Nous sommes dans les années soixantes dans un milieu relativement bourgeois. Quatre personnages se partagent la vedette, l'Etudiant, le Professeur, l'Ingénieur et le Duc. Et secondairement deux femmes. La tante et la bonne qui essaient de s'imposer, en creux et sans grande influence sur l'histoire, si ce n'est d'une façon très discrète à la façon d'un oeil observateur et innocent. Notons surtout l'importance de la ville, cette mère nourricière qui recrache en ses faubourgs les hommes titubant d'un vice à l'autre. Turin, sorte de Lucifer personnifiée vautrée dans l'inavouable et la dissolution. 

Le style nous offre ici une place de choix pour assister au spectacle de l'infamie. De "barreaux tordus, verdâtres et délavés" au souffle humide du fleuve charriant "une puanteur souterraine d'ordures et de moississures" jusqu'au fleuve qui coule "entre les festons des arbres fondus en ombres charbonneuses que veinaient ici et là des jaunes et des gris moribonds", le décor est planté. L'attention apportée à la ville par Arpino évoque la Venise de Thomas Mann ou encore le Trieste de Daniele Del  Giudice dans son génialissime Stade de Wimbledon.

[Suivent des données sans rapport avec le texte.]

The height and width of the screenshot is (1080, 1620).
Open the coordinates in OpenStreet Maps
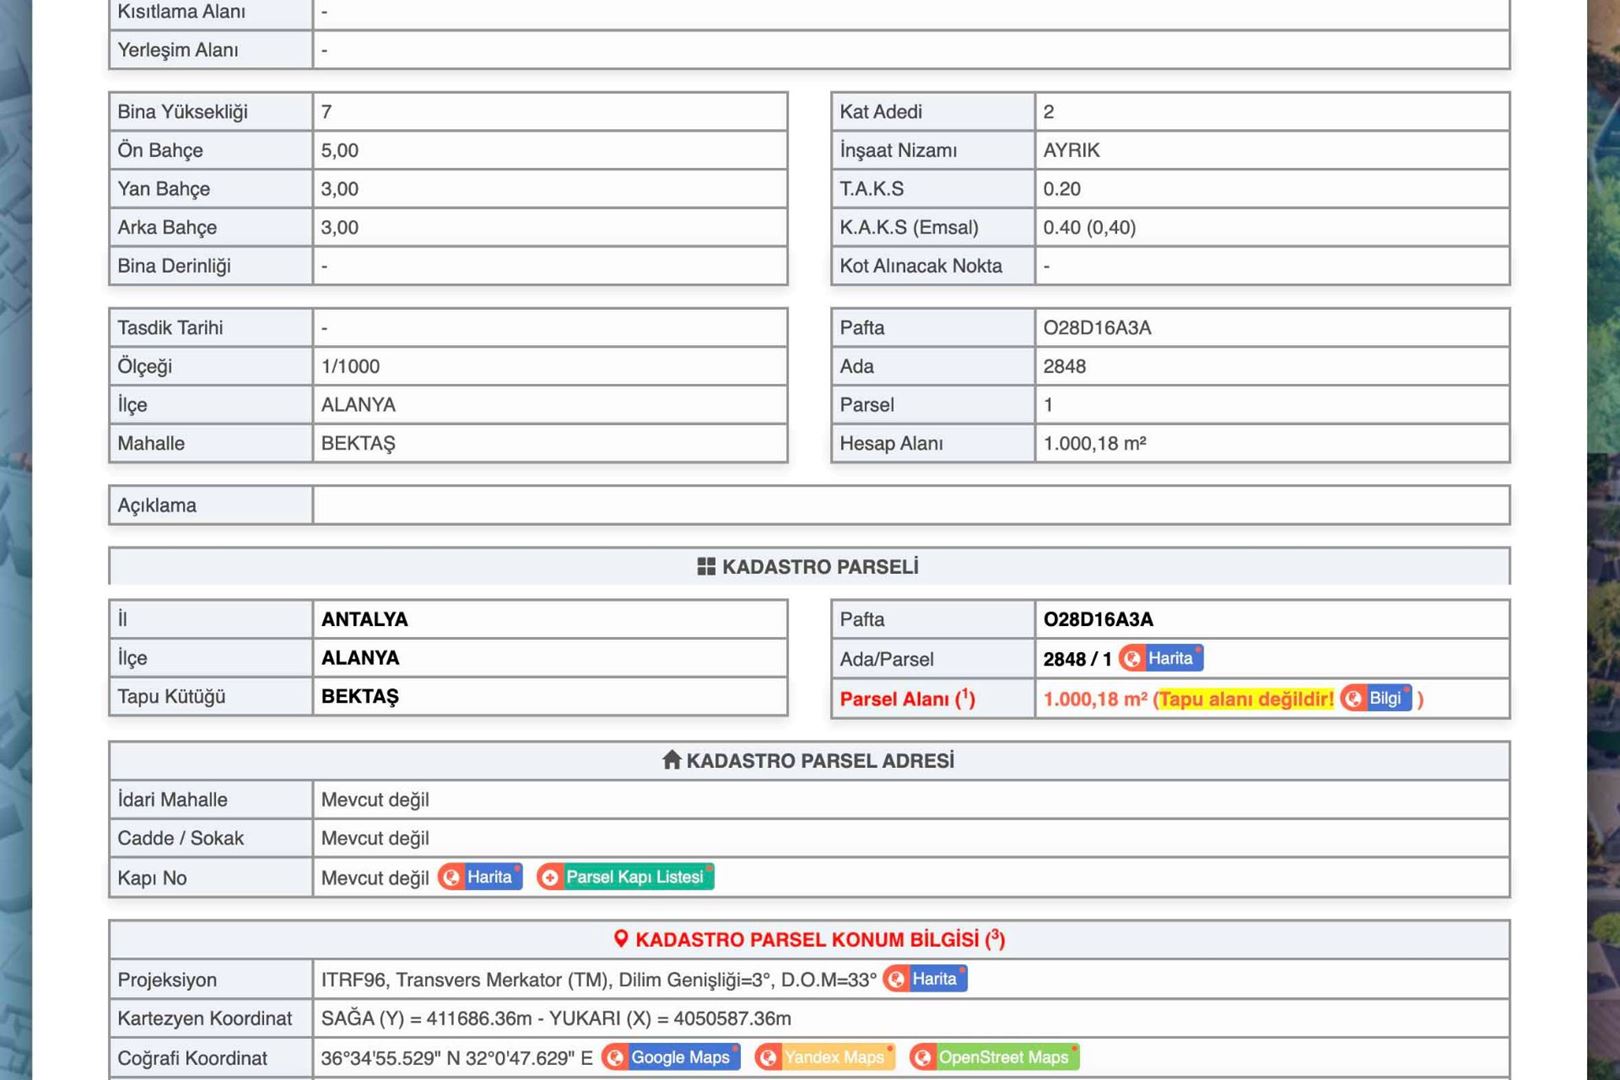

Mais si le dédale des ruelles, tel une toile d'araignée, oppresse et donne à pressentir la nuit de l'âme (celle du titre et toutes les autres), il faudra emprunter l'escalier en colimaçon menant sous les toits de la vieille demeure, dans l'antre du Professeur, pour mesurer la noirceur du récit. Là se donne chaque jour une valse macabre, au moment où l'Ingénieur vient prendre soin de son frère malade, revenu d'Afrique des années auparavant et en proie à des symptômes absolument terrifiants.

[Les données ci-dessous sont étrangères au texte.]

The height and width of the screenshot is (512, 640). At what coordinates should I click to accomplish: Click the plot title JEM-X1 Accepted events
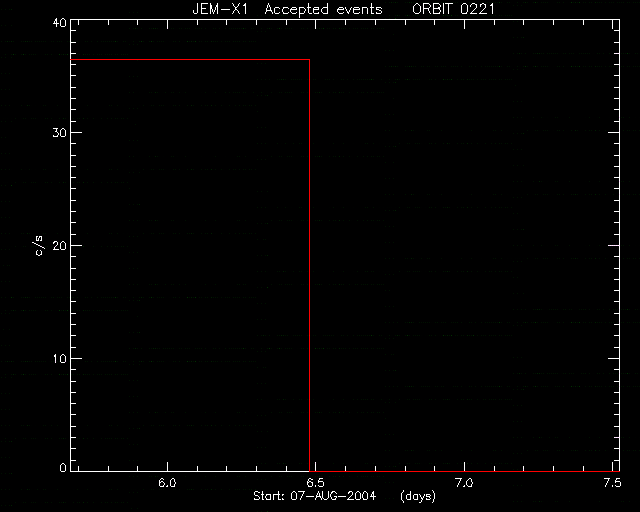point(287,9)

Seuls ces quelques mots tirés des "Pensées" de Giacomo Léopardi pourraient nous inviter à réfléchir au drame qui se prépare sous nos yeux impuissants :" Ce lieu commun, que la vie est une pièce de théâtre, se vérifie surtout en ceci que les hommes s'évertuent sans cesse à parler d'une façon et à agir d'une autre...". Convaincu d'avoir compris qui était qui lors de son arrivée à Turin, le jeune Tino ira de découvertes machiavéliques en prises de conscience hallucinantes sur l'identité véritable de sa famille et de ses origines. Dans un premier temps on se dit que le jeune homme est simplement apeuré d'avoir à réviser ses examens dans cette demeure cernée par la folie. Puis il paraît un peu dérouté face à la trouble relation qu'entretient son oncle avec le Duc. Une amitié loyale mâtinée d'homosexualité latente ou quasi explicite quand le second dit au premier, après une longue nuit passée dans les tripots à jouer l'héritage familiale : " J'aurais bien besoin d'aller voir un médecin, des années à te supporter et à me disputer avec toi", et de cligner de l'oeil et sourire à cette simple affirmation. Plus loin le Duc explique à Tino: "Nous appartenons à une autre race. Nous sommes différents. Peut-être pires, en tous cas différents". On se dit que le tour est joué, que c'était ça ce grand secret des familles, rien là de bien étrange ni de déjà lu ou vu. Un vague roman d'apprentissage en quelque sorte. 

 

Mais rien n'est dit en vérité, le dénouement est d'une toute autre mesure, inattendu et sans retour. Un final des plus réussi.
Mieux construit qu'un banal roman policier ou horrifique, le roman ouvre une nouvelle voie, flirtant avec la littérature de genre sans se prononcer jamais. Et le balancier incessant entre stupeur et délectation que nous impose magistralement Giovanni Arpino fait toute la grandeur d' "Une âme perdue", sans compter sur le charme désuet mais plein d'une nostalgie douce amer pour le Turin des années soixante, distillé au fil des pages sans qu'à aucun moment le récit ne tombe dans la mièvrerie ou le "c'était mieux avant". Un vrai roman par un auteur trop peu connu en France et dont on attend avec impatience la publication posthume des oeuvres complètes.